In late August 1918, Forsyth was on a temporary attachment to the 2nd Battalion, Auckland Infantry Regiment, during the early stages of the Hundred Days Offensive. He was on probation for a commission in his unit and his attachment to the battalion was to gain front-line experience. On 24 August 1918, during the Second Battle of Bapaume, the battalion was ordered to capture of the village of Grévillers. On reaching the outskirts of the village, German machine gun fire prevented any further forward movement. Forsyth, scouting ahead of his platoon, made contact with two British tanks and despite being exposed to the German machine guns, guided them in, providing covering fire for the New Zealanders. One tank was soon crippled by artillery fire. Despite having been wounded in the arm, he assisted its crew to evacuate the tank and then organised them, along with several other soldiers, into a flanking party to attack the machine gun nest holding up the advance. The Germans shortly withdrew and the advance was able to continue. Forsyth set about organising defensive positions but was fatally shot by a sniper.

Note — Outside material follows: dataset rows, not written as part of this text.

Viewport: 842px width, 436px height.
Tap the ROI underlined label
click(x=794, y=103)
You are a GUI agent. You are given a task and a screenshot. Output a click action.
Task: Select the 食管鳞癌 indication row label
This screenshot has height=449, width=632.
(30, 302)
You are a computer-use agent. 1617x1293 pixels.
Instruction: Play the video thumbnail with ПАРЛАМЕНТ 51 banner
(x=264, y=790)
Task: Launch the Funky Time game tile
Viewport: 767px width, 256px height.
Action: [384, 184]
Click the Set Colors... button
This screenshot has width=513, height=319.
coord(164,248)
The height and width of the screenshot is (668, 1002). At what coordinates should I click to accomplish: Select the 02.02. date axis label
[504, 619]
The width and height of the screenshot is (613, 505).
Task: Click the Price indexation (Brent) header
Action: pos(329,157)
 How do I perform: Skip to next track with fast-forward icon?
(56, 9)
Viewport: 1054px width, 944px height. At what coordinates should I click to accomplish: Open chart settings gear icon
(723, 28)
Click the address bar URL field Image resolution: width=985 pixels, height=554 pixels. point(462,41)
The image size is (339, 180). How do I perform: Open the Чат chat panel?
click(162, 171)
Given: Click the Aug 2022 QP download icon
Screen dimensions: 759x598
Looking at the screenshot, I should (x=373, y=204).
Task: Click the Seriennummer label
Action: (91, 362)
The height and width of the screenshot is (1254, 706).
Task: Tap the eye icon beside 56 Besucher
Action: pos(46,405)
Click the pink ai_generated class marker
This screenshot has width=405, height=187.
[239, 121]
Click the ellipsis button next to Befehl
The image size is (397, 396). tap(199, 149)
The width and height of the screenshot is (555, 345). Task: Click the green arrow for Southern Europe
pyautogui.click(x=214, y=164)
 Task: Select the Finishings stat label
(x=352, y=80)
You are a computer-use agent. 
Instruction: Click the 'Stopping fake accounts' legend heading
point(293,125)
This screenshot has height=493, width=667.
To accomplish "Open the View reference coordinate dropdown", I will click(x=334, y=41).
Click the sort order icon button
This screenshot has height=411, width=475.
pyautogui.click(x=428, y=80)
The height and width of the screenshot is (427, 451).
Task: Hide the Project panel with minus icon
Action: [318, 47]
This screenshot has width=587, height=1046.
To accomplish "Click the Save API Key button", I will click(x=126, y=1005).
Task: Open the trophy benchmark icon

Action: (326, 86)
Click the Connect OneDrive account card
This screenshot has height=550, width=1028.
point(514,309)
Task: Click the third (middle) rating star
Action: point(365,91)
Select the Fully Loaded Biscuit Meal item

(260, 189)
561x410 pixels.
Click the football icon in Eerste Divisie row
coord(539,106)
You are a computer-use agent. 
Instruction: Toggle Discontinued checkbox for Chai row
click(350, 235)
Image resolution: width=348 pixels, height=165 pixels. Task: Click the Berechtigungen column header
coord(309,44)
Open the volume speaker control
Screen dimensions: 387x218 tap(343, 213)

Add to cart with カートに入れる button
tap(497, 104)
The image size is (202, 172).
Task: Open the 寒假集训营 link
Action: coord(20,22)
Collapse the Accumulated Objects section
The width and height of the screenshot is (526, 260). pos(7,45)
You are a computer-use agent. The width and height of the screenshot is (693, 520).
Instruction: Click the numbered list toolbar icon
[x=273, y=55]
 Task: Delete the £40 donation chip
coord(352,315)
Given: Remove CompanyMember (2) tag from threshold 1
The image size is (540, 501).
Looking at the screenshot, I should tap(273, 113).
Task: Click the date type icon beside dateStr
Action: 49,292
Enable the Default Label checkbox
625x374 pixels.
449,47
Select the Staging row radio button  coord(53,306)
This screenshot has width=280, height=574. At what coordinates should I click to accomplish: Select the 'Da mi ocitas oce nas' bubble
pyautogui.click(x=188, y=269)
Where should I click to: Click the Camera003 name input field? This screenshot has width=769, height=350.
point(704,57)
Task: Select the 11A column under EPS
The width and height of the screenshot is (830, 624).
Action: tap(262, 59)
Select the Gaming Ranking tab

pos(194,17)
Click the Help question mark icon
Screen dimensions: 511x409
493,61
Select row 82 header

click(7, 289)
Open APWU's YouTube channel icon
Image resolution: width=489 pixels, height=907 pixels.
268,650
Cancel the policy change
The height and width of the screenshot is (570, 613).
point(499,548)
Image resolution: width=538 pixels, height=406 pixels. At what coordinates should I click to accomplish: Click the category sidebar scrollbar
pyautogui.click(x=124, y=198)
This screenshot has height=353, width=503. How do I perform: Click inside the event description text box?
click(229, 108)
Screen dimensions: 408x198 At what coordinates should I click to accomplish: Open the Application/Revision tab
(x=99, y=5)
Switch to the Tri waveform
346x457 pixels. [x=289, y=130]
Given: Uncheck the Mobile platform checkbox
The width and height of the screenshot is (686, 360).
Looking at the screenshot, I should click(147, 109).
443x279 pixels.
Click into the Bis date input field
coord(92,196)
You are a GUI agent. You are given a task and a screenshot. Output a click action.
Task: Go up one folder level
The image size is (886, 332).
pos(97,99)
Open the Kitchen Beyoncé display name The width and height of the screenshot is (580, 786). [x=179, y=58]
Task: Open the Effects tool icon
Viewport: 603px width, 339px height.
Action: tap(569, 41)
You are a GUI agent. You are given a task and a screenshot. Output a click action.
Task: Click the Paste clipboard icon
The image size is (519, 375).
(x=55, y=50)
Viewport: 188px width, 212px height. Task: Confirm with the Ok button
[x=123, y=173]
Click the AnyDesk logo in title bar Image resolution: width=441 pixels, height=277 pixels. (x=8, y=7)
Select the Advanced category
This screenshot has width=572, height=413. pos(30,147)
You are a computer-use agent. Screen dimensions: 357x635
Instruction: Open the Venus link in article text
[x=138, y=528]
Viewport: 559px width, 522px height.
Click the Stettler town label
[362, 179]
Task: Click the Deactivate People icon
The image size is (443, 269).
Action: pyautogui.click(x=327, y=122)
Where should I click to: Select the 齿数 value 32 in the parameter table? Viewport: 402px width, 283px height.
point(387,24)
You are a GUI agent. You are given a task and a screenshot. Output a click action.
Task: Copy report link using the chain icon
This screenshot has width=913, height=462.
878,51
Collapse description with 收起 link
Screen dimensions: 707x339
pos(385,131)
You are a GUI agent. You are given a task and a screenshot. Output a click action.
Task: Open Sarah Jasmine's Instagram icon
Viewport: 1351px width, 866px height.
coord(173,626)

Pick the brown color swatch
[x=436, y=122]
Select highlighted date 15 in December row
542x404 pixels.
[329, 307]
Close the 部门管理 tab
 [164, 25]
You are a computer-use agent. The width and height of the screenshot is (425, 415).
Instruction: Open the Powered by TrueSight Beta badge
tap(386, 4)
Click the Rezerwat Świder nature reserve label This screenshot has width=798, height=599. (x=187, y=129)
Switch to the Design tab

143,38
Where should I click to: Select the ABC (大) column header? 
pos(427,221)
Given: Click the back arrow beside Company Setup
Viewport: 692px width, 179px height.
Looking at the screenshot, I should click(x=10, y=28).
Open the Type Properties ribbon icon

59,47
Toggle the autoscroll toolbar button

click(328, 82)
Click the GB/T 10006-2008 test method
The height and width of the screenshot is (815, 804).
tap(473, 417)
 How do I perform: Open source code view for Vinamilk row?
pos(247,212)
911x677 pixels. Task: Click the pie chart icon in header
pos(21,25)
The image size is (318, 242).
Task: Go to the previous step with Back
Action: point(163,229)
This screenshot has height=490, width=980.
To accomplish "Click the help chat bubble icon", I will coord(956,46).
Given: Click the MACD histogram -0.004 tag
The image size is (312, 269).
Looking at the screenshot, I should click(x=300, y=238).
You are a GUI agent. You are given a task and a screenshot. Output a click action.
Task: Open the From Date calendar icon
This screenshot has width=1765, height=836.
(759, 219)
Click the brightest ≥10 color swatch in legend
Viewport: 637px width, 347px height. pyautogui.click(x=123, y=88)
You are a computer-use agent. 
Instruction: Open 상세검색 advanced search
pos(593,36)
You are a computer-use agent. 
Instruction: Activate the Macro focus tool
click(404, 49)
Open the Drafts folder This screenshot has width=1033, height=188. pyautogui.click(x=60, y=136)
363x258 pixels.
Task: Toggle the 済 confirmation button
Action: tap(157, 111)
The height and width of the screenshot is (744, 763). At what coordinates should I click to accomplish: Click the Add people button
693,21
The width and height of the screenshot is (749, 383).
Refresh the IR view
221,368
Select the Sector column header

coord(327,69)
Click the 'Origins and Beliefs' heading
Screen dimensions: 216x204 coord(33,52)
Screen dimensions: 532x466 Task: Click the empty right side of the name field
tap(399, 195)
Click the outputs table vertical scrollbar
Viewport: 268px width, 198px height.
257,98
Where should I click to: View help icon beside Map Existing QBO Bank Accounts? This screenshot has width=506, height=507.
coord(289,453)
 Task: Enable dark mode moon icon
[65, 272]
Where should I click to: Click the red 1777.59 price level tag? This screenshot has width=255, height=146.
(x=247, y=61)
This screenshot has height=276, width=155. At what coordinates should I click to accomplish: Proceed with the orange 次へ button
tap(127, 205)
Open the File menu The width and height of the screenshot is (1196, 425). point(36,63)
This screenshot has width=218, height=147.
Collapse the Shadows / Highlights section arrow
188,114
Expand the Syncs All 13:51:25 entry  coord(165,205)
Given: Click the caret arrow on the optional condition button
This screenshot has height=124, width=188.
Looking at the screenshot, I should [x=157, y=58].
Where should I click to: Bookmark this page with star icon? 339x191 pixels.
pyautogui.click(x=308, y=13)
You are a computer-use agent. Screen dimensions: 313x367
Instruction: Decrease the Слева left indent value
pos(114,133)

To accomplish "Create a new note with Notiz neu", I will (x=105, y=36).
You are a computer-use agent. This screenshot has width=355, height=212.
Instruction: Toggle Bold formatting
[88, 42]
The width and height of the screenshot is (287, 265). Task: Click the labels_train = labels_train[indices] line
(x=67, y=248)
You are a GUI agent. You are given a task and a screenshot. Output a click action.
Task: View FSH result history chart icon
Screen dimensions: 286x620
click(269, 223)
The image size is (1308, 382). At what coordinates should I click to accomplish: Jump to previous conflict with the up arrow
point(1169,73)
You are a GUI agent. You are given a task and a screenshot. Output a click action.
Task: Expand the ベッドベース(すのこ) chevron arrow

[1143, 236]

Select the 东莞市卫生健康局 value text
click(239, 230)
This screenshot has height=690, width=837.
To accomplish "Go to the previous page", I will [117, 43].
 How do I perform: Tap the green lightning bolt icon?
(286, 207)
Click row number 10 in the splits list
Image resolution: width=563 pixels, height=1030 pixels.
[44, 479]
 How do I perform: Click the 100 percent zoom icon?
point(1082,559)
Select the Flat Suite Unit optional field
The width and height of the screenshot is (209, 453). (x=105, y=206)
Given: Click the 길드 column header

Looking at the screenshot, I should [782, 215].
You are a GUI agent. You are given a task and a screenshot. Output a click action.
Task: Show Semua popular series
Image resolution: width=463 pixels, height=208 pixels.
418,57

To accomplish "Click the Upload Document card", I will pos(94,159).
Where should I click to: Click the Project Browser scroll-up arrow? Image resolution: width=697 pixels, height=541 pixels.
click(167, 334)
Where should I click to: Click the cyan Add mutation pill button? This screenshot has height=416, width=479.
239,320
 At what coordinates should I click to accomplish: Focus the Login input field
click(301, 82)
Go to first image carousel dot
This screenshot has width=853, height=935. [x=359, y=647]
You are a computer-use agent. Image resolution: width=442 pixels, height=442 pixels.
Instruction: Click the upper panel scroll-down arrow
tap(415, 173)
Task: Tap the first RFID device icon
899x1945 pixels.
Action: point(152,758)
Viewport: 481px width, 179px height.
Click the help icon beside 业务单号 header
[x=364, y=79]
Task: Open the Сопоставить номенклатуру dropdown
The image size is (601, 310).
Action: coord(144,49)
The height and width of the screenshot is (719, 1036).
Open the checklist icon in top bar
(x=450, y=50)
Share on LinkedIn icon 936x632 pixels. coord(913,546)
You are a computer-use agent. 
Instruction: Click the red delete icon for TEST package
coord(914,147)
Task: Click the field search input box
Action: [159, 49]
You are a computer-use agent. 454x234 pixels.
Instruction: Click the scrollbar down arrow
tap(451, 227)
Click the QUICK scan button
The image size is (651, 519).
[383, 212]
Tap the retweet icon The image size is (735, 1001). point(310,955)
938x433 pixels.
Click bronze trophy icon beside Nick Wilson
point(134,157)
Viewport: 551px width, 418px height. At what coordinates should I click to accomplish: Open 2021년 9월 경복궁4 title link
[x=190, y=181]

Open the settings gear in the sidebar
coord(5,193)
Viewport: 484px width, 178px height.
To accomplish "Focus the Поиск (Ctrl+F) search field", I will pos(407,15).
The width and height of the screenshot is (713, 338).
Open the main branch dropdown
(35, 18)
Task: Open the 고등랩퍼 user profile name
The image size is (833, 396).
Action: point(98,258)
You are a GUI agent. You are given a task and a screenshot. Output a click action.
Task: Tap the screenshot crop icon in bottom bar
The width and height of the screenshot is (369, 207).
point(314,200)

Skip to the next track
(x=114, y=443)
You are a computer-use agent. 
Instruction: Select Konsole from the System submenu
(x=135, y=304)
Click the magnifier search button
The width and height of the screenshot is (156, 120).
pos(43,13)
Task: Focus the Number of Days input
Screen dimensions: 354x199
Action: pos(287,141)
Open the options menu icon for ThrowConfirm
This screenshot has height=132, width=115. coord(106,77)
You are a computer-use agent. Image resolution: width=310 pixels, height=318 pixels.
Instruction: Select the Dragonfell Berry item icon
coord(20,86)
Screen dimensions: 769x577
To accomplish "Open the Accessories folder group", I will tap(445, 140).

Forsyth's actions were instrumental in the capture of Grévillers and it was for this that he was posthumously awarded the Victoria Cross (VC). The VC, instituted in 1856, was the highest award for valour that could be bestowed on a soldier of the British Empire. The citation for Forsyth's VC read:

For most conspicuous bravery and devotion to duty in attack. On nearing the objective, his company came under heavy machine-gun fire. Through Serjt. Forsyth's dashing leadership and total disregard of danger, three machine-gun positions were rushed and the crews taken prisoner before they could inflict many casualties on our troops. During subsequent advance his company came under heavy fire from several machine guns, two of which he located by a daring reconnaissance. In his endeavour to gain support from a Tank, he was wounded, but after having the wound bandaged, he again got in touch with the Tank, which in the face of very heavy fire from machine guns and anti-Tank guns, he endeavoured to lead with magnificent coolness to a favourable position. The Tank, however, was put out of action. Serjt. Forsyth then organised the Tank crew and several of his men into a section, and led them to a position where the machine guns could be outflanked. Always under heavy fire, he directed them into positions which brought about a retirement of the enemy machine guns and enabled the advance to continue. This gallant N.C.O. was at that moment killed by a sniper. From the commencement of the attack until the time of his death Serjt. Forsyth's courage and coolness, combined with great power of initiative proved an invaluable incentive to all who were with him and he undoubtedly saved many casualties among his comrades.
— The London Gazette, No. 30967, 18 October 1918

Forsyth is one of 70 New Zealanders buried at Adanac Military Cemetery, near Miraumont in France. His name is on a memorial headstone erected by his mother Grace Forsyth at Karori Cemetery in Wellington. In the same city, a memorial tablet was erected in his honour at the premises of the Sailor's Friend Society. There is also a plaque to him in Queens Gardens in Dunedin.

==Medal==
King George V presented Forsyth's wife, Mary, with the VC in a ceremony that took place in late November 1918 at Buckingham Palace. Following her death and having never had children, Forsyth's medals, which included not only the VC but also the 1914–15 Star, British War Medal, and the Victory Medal, were inherited by a nephew. They were sold in 1982 to a collector in Melbourne, Australia. The medals were purchased by Lord Ashcroft in 1992 and are on display in the Imperial War Museum.